### RECORD EXCERPTS:
--- --- ---
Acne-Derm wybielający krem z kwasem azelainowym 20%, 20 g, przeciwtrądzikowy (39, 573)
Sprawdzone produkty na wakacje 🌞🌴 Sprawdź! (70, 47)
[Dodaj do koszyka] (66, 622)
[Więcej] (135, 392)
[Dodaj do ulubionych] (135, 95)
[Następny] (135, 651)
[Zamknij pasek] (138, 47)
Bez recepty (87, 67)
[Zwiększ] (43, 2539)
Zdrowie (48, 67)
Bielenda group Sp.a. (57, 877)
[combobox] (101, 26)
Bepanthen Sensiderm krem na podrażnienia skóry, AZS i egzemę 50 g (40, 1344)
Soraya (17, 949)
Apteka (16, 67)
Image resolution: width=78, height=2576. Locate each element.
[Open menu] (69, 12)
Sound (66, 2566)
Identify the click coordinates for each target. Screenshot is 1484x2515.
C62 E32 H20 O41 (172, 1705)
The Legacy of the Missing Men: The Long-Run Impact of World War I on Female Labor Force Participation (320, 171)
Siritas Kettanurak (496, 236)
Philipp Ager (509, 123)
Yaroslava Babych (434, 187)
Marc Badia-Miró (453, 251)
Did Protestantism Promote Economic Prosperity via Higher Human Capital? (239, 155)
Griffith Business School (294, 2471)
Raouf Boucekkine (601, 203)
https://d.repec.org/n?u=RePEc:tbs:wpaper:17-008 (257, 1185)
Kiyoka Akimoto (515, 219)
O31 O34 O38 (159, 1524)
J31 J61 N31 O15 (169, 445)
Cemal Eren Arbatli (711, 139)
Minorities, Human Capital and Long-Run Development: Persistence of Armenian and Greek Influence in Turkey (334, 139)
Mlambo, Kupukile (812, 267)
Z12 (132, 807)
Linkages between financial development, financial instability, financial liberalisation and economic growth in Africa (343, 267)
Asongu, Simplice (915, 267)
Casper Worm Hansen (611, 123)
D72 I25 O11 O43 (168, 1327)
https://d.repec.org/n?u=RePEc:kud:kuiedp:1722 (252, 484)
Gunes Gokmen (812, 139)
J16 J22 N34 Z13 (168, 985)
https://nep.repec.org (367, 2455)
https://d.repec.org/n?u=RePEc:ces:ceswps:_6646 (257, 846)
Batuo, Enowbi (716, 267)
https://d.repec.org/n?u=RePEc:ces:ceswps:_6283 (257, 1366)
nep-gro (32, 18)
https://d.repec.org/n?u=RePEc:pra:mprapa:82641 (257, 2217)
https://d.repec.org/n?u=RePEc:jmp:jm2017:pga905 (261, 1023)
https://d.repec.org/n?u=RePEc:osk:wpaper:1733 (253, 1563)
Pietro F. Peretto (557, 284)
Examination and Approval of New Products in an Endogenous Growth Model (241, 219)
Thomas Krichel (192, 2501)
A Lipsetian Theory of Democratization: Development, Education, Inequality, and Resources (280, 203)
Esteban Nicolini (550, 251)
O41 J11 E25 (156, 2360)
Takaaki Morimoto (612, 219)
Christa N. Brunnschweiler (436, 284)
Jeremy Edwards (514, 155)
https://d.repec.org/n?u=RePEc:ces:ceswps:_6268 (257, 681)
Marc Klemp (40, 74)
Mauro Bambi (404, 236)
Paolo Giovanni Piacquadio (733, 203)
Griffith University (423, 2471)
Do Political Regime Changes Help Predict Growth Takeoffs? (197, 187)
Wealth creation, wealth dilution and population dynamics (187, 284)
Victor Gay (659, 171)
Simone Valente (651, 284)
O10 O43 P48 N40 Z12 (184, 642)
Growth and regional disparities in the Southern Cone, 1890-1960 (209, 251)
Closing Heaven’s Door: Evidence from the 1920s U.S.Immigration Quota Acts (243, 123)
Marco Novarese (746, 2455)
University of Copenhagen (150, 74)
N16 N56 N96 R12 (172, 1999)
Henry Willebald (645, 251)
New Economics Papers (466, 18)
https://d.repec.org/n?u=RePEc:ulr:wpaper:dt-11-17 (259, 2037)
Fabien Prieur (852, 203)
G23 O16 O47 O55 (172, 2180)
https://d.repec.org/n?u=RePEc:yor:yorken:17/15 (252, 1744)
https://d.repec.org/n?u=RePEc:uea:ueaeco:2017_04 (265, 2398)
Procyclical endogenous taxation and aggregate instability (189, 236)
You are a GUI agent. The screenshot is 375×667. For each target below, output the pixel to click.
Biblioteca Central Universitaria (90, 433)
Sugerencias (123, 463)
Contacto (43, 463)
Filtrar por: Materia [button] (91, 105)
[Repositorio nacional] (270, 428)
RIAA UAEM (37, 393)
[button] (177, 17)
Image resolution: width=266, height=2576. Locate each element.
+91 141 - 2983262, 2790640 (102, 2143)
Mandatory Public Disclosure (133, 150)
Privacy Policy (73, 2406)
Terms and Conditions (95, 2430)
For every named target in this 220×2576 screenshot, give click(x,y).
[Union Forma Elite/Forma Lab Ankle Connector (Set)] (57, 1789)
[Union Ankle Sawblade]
--- --- ---
Copy exactly the lines that run from the first line of the data to the line containing "Z12 (132, 807)", please, with both ends included and nothing else.

Acne-Derm wybielający krem z kwasem azelainowym 20%, 20 g, przeciwtrądzikowy (39, 573)
Sprawdzone produkty na wakacje 🌞🌴 Sprawdź! (70, 47)
[Dodaj do koszyka] (66, 622)
[Więcej] (135, 392)
[Dodaj do ulubionych] (135, 95)
[Następny] (135, 651)
[Zamknij pasek] (138, 47)
Bez recepty (87, 67)
[Zwiększ] (43, 2539)
Zdrowie (48, 67)
Bielenda group Sp.a. (57, 877)
[combobox] (101, 26)
Bepanthen Sensiderm krem na podrażnienia skóry, AZS i egzemę 50 g (40, 1344)
Soraya (17, 949)
Apteka (16, 67)
Image resolution: width=78, height=2576. Locate each element.
[Open menu] (69, 12)
Sound (66, 2566)
Identify the click coordinates for each target. Screenshot is 1484x2515.
C62 E32 H20 O41 (172, 1705)
The Legacy of the Missing Men: The Long-Run Impact of World War I on Female Labor Force Participation (320, 171)
Siritas Kettanurak (496, 236)
Philipp Ager (509, 123)
Yaroslava Babych (434, 187)
Marc Badia-Miró (453, 251)
Did Protestantism Promote Economic Prosperity via Higher Human Capital? (239, 155)
Griffith Business School (294, 2471)
Raouf Boucekkine (601, 203)
https://d.repec.org/n?u=RePEc:tbs:wpaper:17-008 (257, 1185)
Kiyoka Akimoto (515, 219)
O31 O34 O38 (159, 1524)
J31 J61 N31 O15 (169, 445)
Cemal Eren Arbatli (711, 139)
Minorities, Human Capital and Long-Run Development: Persistence of Armenian and Greek Influence in Turkey (334, 139)
Mlambo, Kupukile (812, 267)
Z12 (132, 807)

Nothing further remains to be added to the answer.